UTF-8 Validation and PHP, do you?

I wonder why none of the major PHP frameworks have validators for UTF-8 encoding? You may be asking why do I need to validate incoming text as UTF-8? UTF-8 is the preferred character encoding for the web, if you want to display languages other than the Latin derived ones. All of the browsers support it. And so do all the major databases. I won’t get into the basics about what UTF-8 is and why you should use it. There are plenty of other resources for that. I’m also going to assume you are sending the correct charset header (in HTTP, not relying on a meta tag). And that your DB tables and connections are declared to use UTF-8. That stuff is well covered elsewhere also.
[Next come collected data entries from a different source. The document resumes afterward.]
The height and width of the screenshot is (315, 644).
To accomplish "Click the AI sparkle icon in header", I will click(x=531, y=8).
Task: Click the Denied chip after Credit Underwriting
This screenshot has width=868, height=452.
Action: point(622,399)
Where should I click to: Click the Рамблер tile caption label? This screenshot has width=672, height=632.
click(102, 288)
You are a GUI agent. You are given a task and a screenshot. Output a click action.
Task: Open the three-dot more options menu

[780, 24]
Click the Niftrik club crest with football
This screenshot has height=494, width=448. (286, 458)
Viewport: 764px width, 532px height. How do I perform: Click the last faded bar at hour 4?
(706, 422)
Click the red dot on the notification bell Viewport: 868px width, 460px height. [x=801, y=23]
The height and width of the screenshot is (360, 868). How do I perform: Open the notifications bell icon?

I still haven’t really told you why you would want to validate incoming text as UTF-8, I’ve only told you why you should use it. And the simple answer is the old security mantras of all input is evil and Filter Input and Escape Output. If this text is input I want to be validating it, no? The W3C recommends that you validate UTF-8 text. WACT does too. It’s been proven that you can launch an XSS attack on a site using “incorrectly” encoded text. Chris’ example used GBK encoding, but I think you can do the same thing with UTF-8. Is it immune?

I’ve been looking at a lot of example code looking for answers. The “major” PHP frameworks I looked at were Zend Framework, CakePHP, Symfony, Solar, Codeigniter, and Kohana. None of them include any validators for UTF-8, or any other text encoding. I looked at some other smaller frameworks but they were lucky to have validators at all.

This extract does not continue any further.